Indeed, she adds, "It would be interesting if we didn't find it." 

The Higgs boson first emerged from calculations attributed to six physicists, including Peter Higgs, now a professor emeritus at Edinburgh University.

The six, working in three independent groups, were trying to solve a riddle involving a group of fundamental particles called bosons. Bosons are particles associated with the four fundamental forces of nature, rather than with the constituents of atoms. Electromagnetism is one of these fundamental forces. Its associated boson is the photon. Another fundamental force, which governs radioactive decay, is the so-called weak force. It has two bosons associated with it.

In the 196Os, theorists showed that electromagnetism and the weak force were low-energy manifestations of a combined electroweak force that existed shortly after the big bang, the sudden release of energy that formed the universe some 13.7 billion years ago.

Just as the electromagnetic field has its photon, calculations suggested that the electroweak force had two bosons associated with it. The calculations also suggested that like the photon, this new duo of particles should have no mass.

Yet when physicists found the three hypothesized particles via experiments at particle accelerators, they had very large masses. Either the initial calculations predicting the particles were wrong, or something was missing from the picture.

Enter Higgs. The six physicists tackling this mass mismatch crunched numbers and posited that a mass-imparting field permeates space. It became known as the Higgs field.

When a particle encounters the field, it's like a rock star arriving at a party, suggests Howard Gordon, a senior physicist at the Brookhaven National Laboratory.

As the star arrives, people are milling around – the Higgs field. Few recognize the rock star until the star starts moving through the group.

As he heads toward the hors d'oeuvres table, "he becomes very massive" as people migrate to him for a chat, says Dr. Gordon, more so than they would a garage-band guitarist.

Similarly, different particles couple to the Higgs field with different intensities. The stronger the coupling, the more mass the Higgs field imparts to the particles, Gordon says.

"The theory of this Higgs mechanism implies that there must be a particle associated with it" – the Higgs boson, specifically – says Gordon, deputy program manager for the US collaboration on ATLAS, one of two general-purpose, underground detectors at the Large Hadron Collider (LHC) at CERN. These detectors measure the collision debris generated by the collider, a circular particle race track 17 miles in circumference that straddles the French-Swiss border.

From the debris, physicists can identify the more-massive particles the collisions fleetingly create.

Successive experiments at particle accelerators less powerful than the LHC have suggested a range of masses within which the Higgs boson should be found.

Detectors at the LHC have been designed to probe that range.

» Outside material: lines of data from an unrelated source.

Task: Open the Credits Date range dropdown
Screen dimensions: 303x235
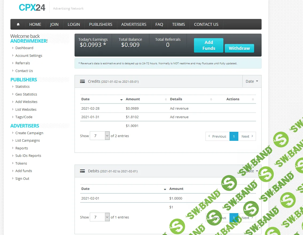Action: 252,81
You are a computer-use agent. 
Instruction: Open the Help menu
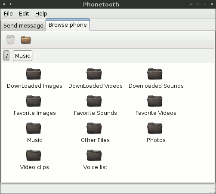41,14
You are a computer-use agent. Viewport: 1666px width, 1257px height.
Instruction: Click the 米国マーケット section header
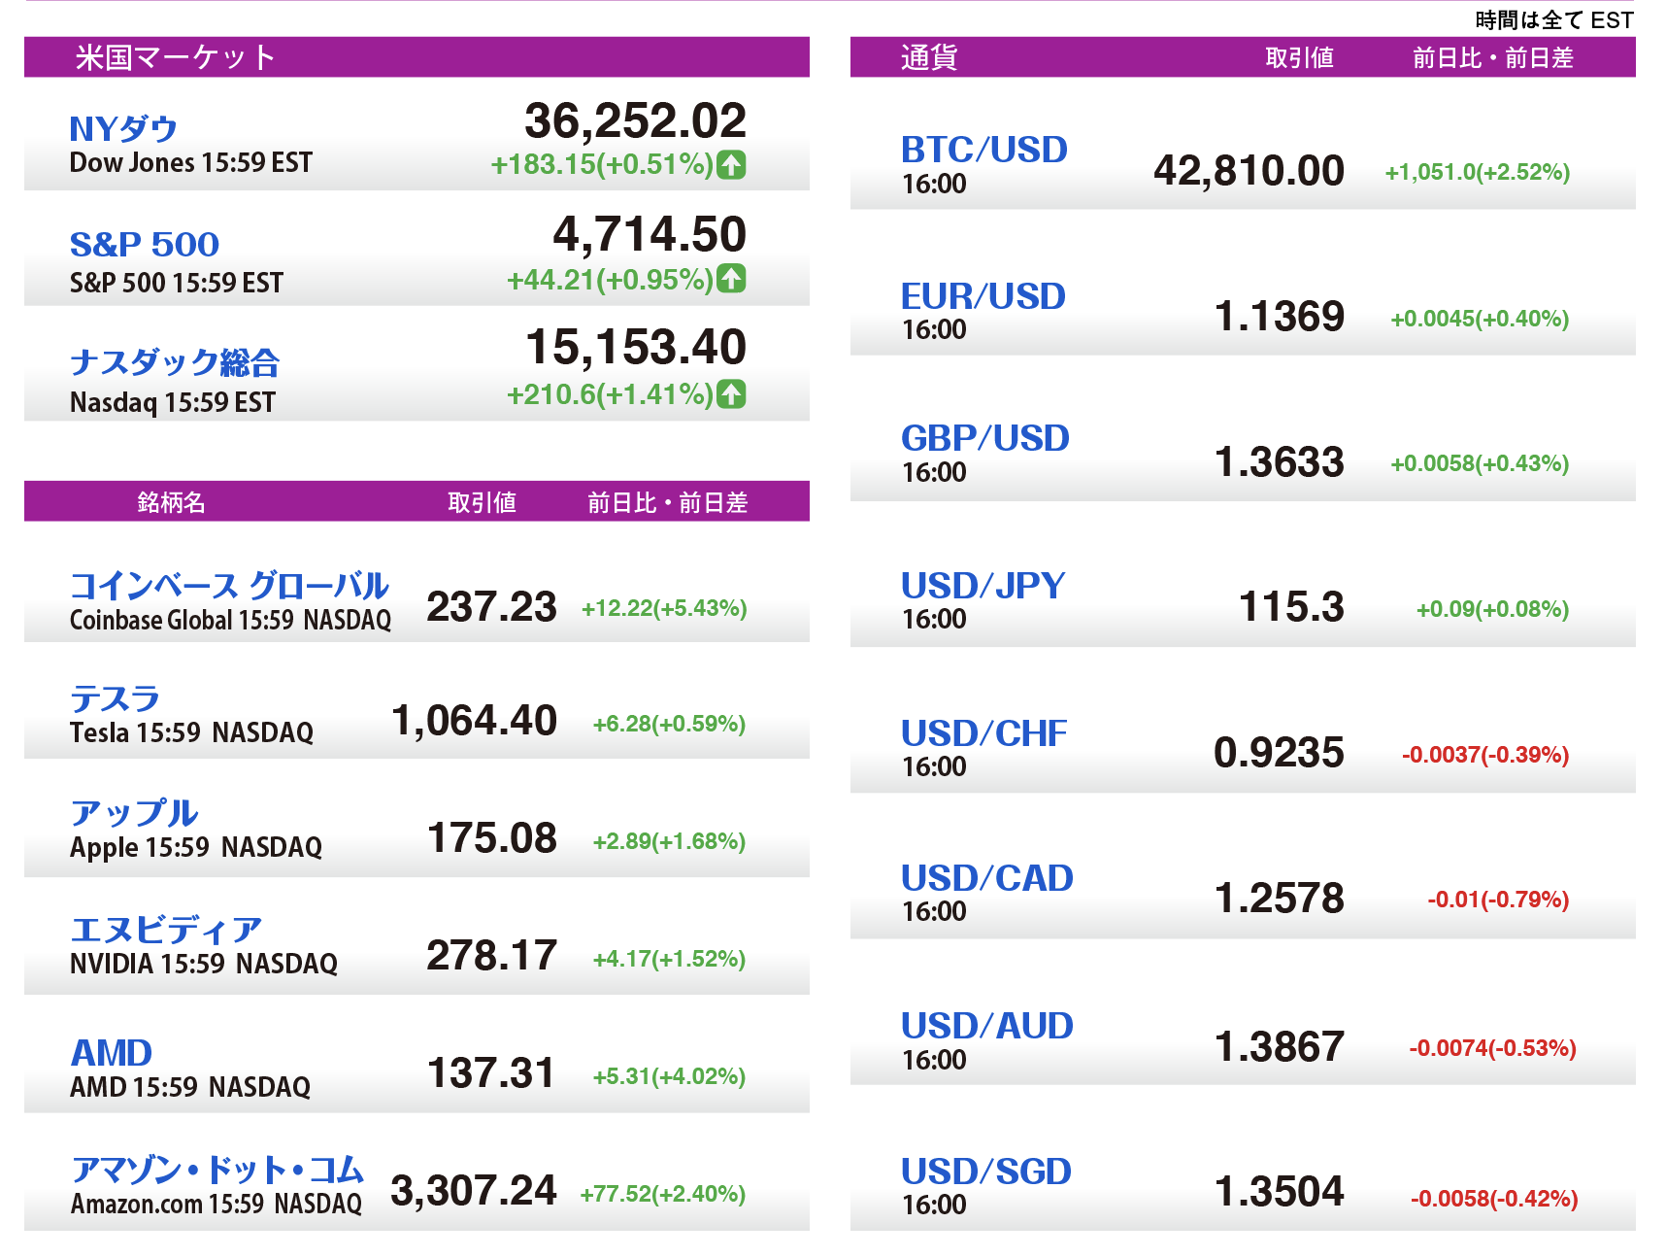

The effort often has been likened to looking for a needle in a haystack. The analysis emerging tomorrow is said to come from more than 380 trillion collisions between protons. From those collisions come perhaps 100,000 Higgs bosons.

Or something that looks like them but are not.

If one of the two large detectors spots something vaguely resembling a Higgs signature, "it's encouraging," writes Pauline Gagnon, a physicists and senior research scientist at the University of Indiana in Bloomington, in her blog on the website Quantum Diaries.

But if both detectors see similar signatures and they yield the same mass estimates for the Higgs boson, it won't be enough to claim discovery, but it will be "time to call your mother," Ms. Gagnon adds.